# [Entries supplied]
================================

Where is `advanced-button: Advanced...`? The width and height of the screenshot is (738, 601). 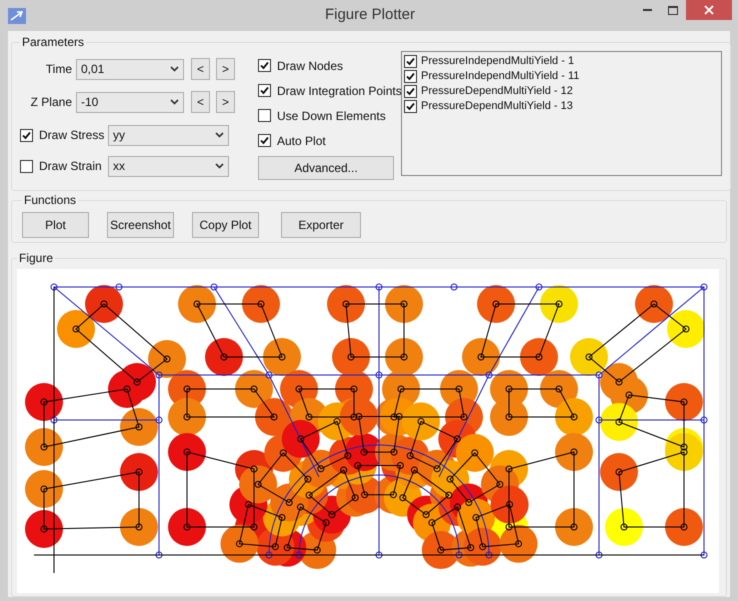
advanced-button: Advanced... is located at coordinates (326, 168).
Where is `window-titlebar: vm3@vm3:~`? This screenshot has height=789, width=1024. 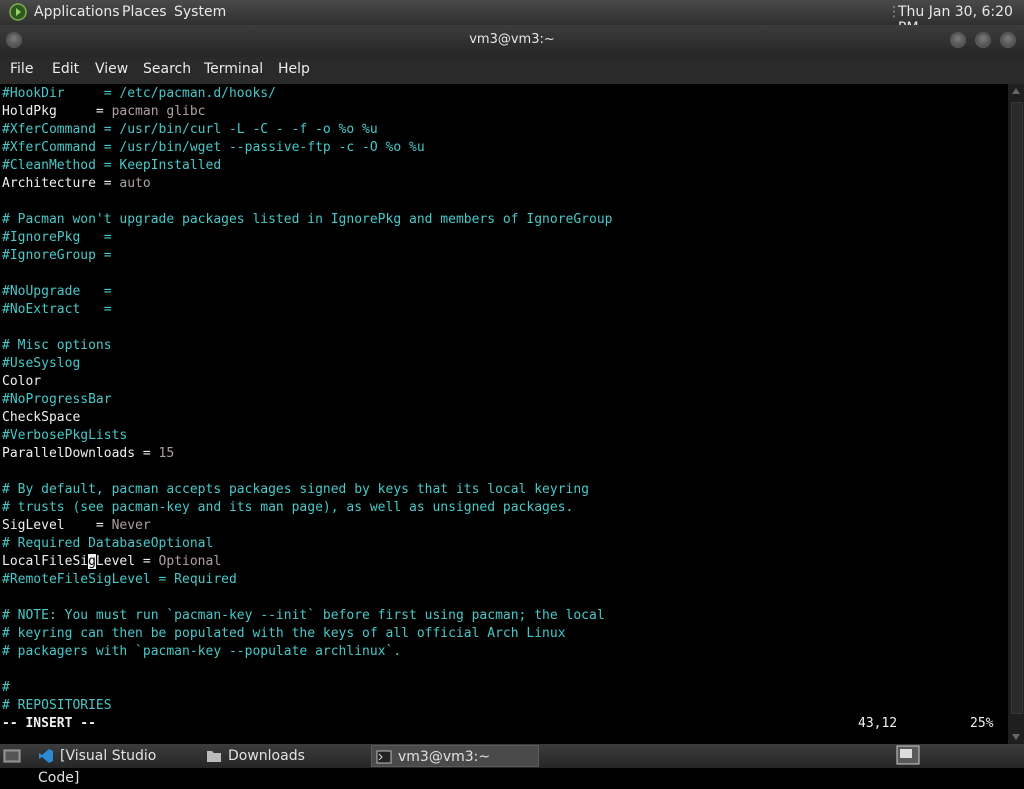
window-titlebar: vm3@vm3:~ is located at coordinates (512, 41).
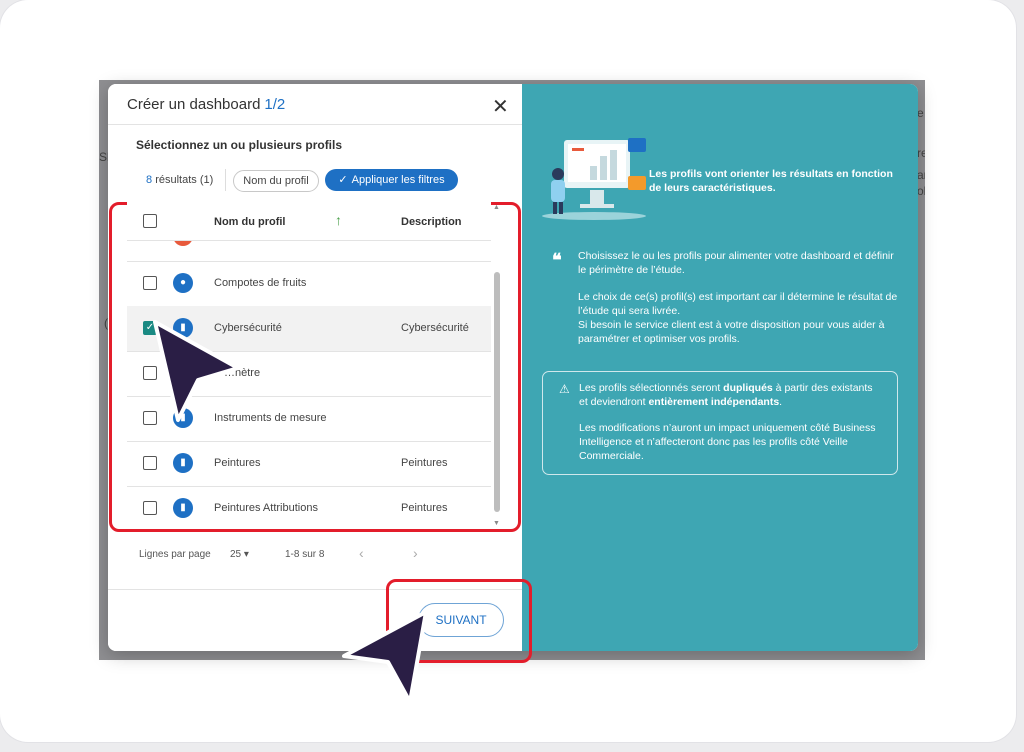  Describe the element at coordinates (206, 104) in the screenshot. I see `modal-title: Créer un dashboard 1/2` at that location.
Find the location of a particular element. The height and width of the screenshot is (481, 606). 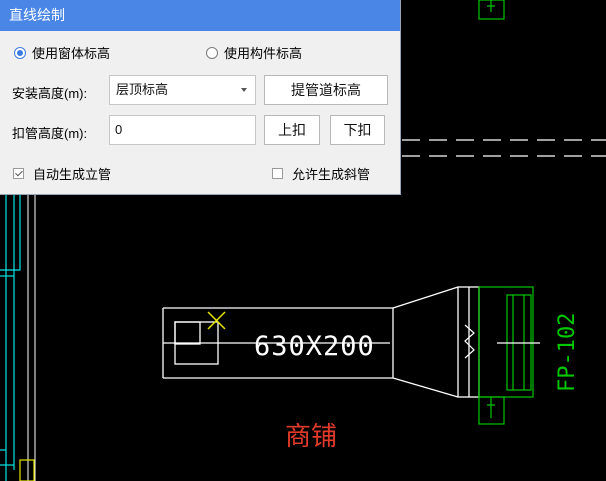

allow-slope-checkbox: 允许生成斜管 is located at coordinates (321, 174).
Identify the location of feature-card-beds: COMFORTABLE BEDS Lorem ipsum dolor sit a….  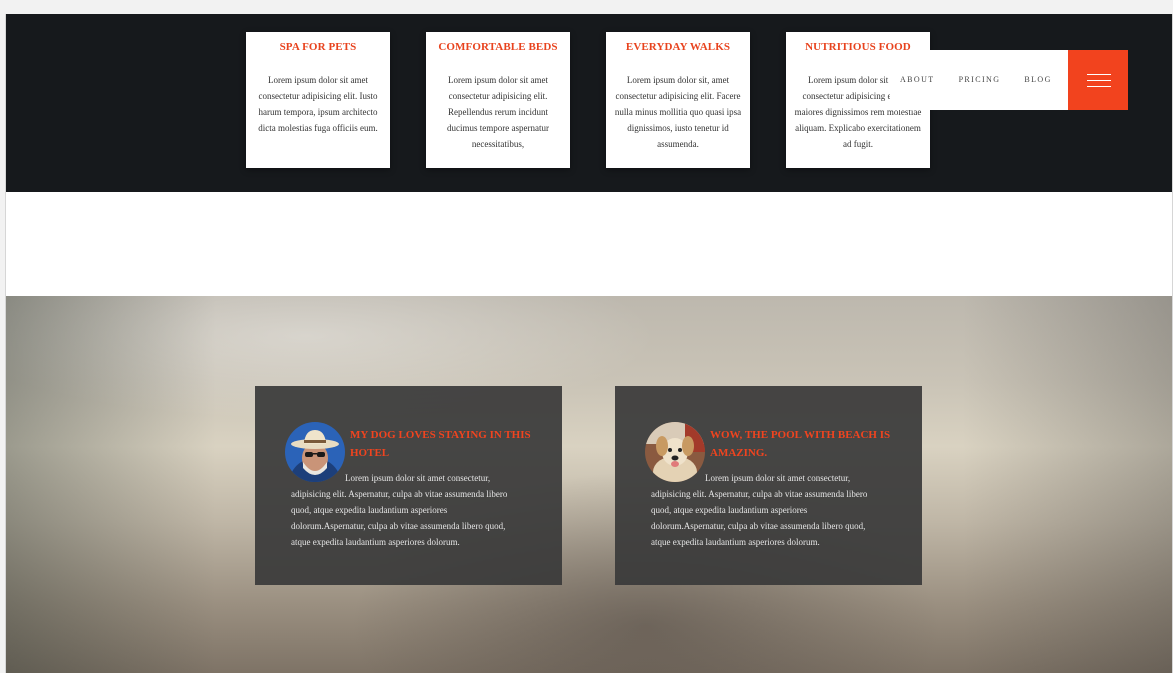
(498, 100).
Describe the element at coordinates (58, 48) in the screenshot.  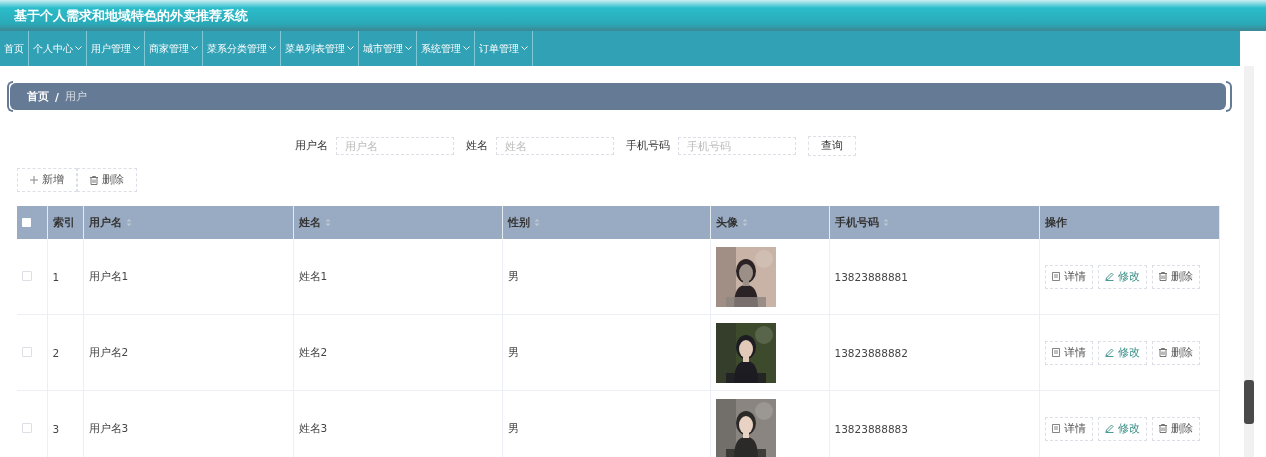
I see `nav-menu-item: 个人中心` at that location.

================================

# [What the exercise asks]
Reproduce all of the lines above word for word, and leave the pictures out of your copy.

# [Written answer]
Where is `advanced-button: Advanced...`? The width and height of the screenshot is (738, 601). 
advanced-button: Advanced... is located at coordinates (326, 168).
Where is `window-titlebar: vm3@vm3:~`? This screenshot has height=789, width=1024. 
window-titlebar: vm3@vm3:~ is located at coordinates (512, 41).
  Describe the element at coordinates (206, 104) in the screenshot. I see `modal-title: Créer un dashboard 1/2` at that location.
Find the location of a particular element. The height and width of the screenshot is (481, 606). 

allow-slope-checkbox: 允许生成斜管 is located at coordinates (321, 174).
Identify the location of feature-card-beds: COMFORTABLE BEDS Lorem ipsum dolor sit a….  
(498, 100).
Describe the element at coordinates (58, 48) in the screenshot.  
I see `nav-menu-item: 个人中心` at that location.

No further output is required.